Convert the listing below into a JSON list of strings, one string per line, skipping any blank lines and omitting the pictures.

<<<<

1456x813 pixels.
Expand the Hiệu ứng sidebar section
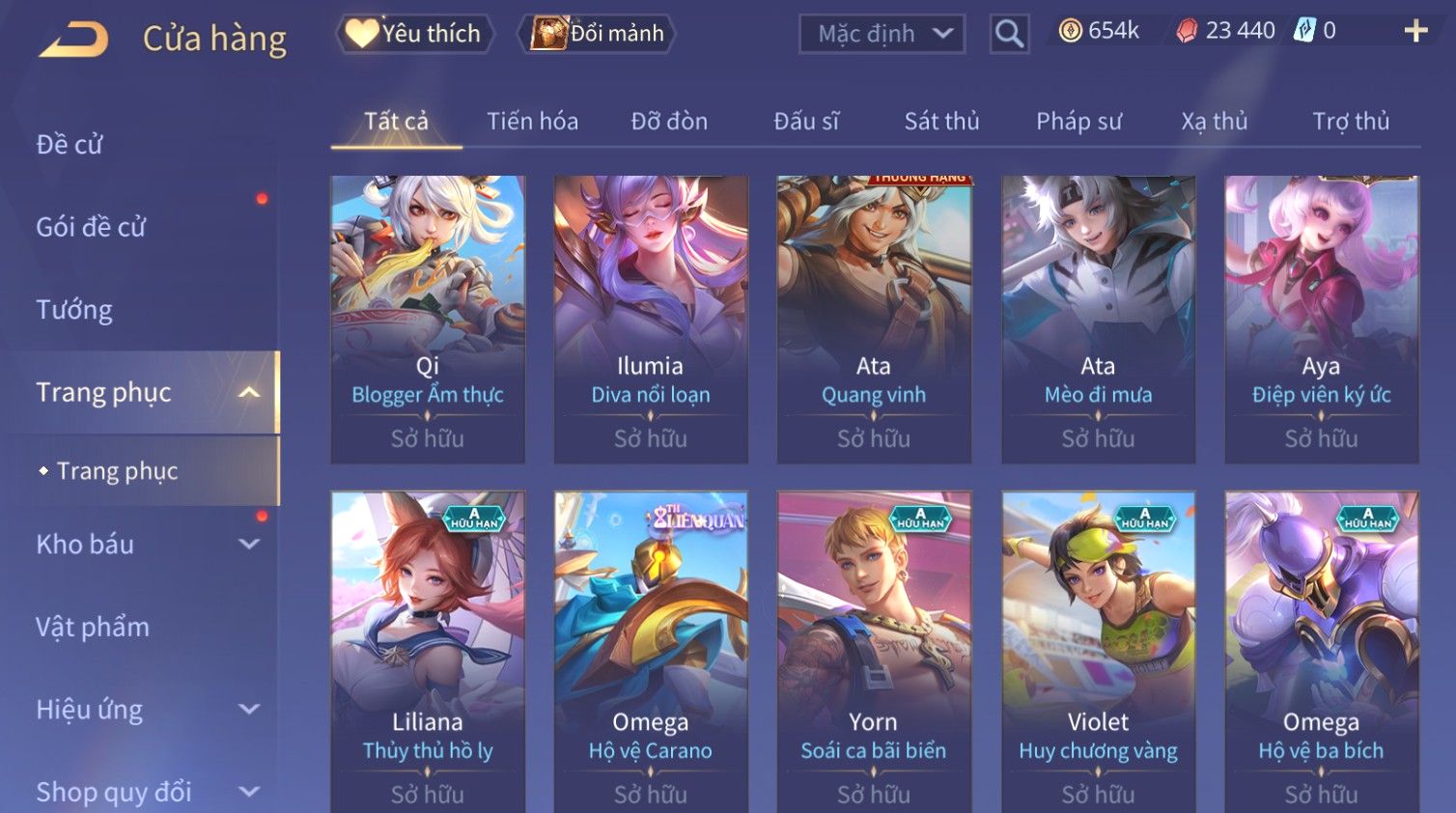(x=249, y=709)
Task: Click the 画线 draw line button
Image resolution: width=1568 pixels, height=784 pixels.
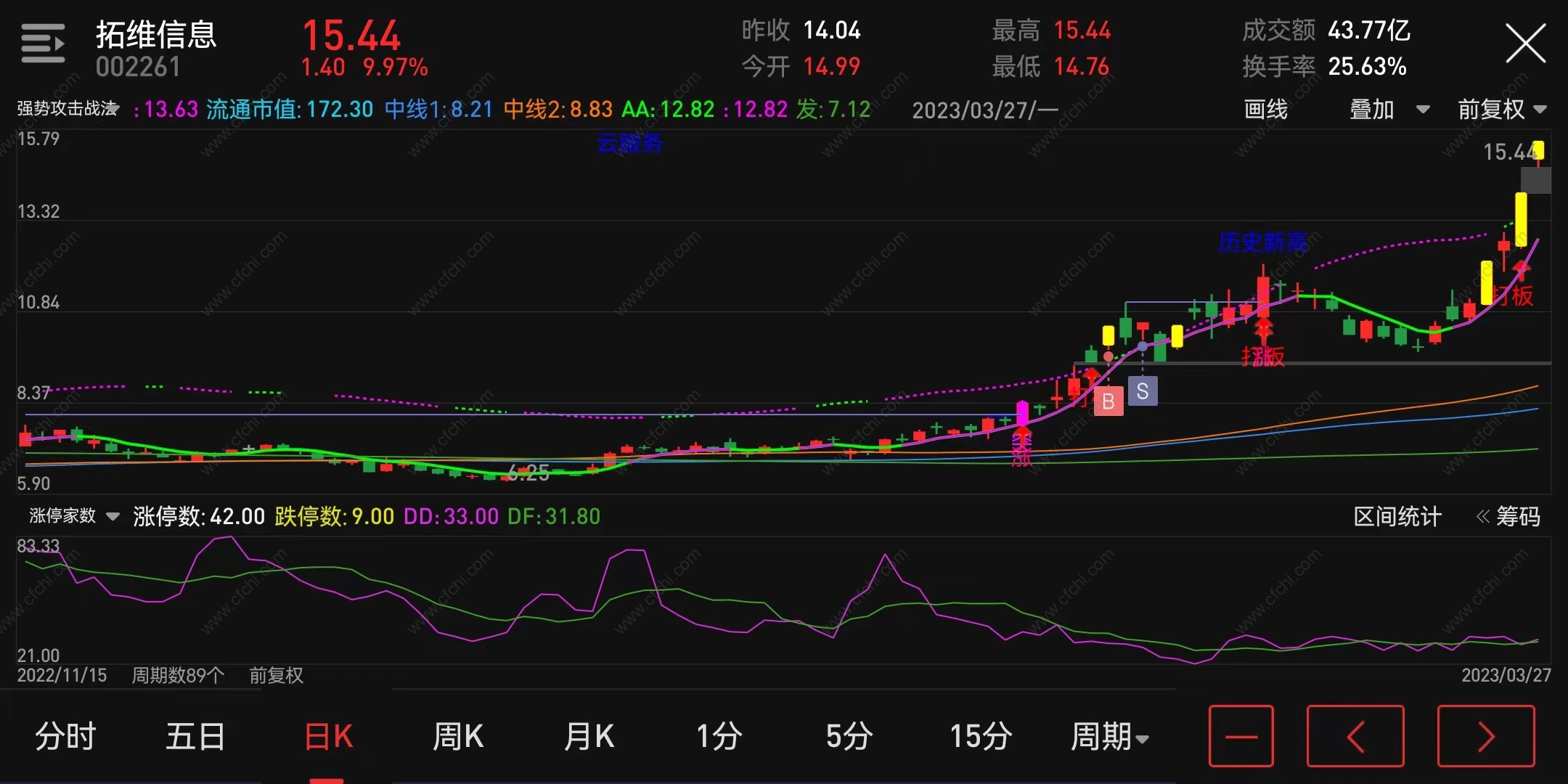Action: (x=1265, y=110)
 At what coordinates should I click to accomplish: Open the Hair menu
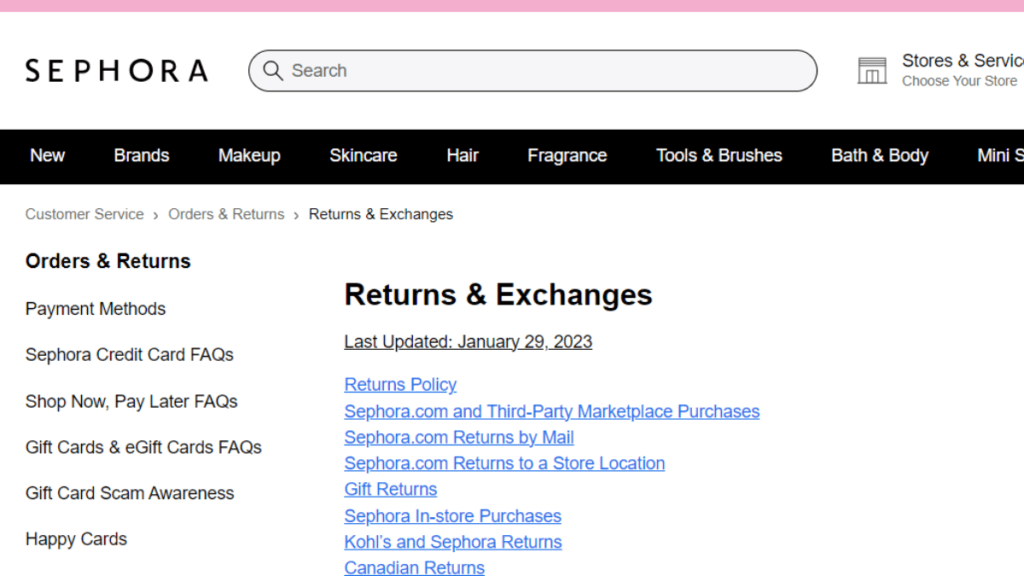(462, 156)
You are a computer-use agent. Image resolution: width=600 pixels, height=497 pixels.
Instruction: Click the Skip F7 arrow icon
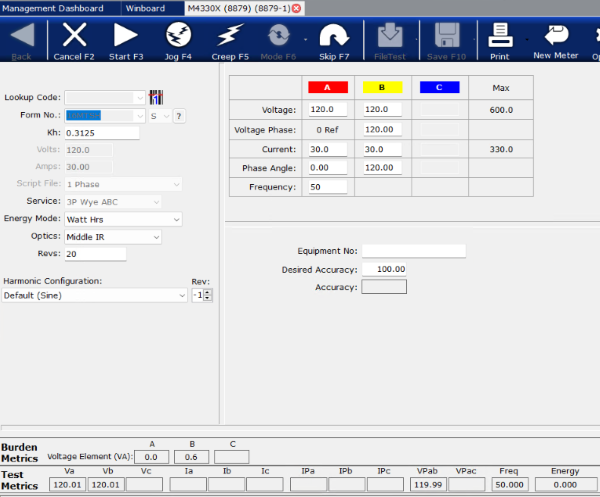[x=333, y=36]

>>>>

Final result:
[
  "1456x813 pixels.",
  "Expand the Hiệu ứng sidebar section",
  "(x=249, y=709)",
  "Task: Click the 画线 draw line button",
  "Image resolution: width=1568 pixels, height=784 pixels.",
  "Action: (x=1265, y=110)",
  " At what coordinates should I click to accomplish: Open the Hair menu",
  "(462, 156)",
  "You are a computer-use agent. Image resolution: width=600 pixels, height=497 pixels.",
  "Instruction: Click the Skip F7 arrow icon",
  "[x=333, y=36]"
]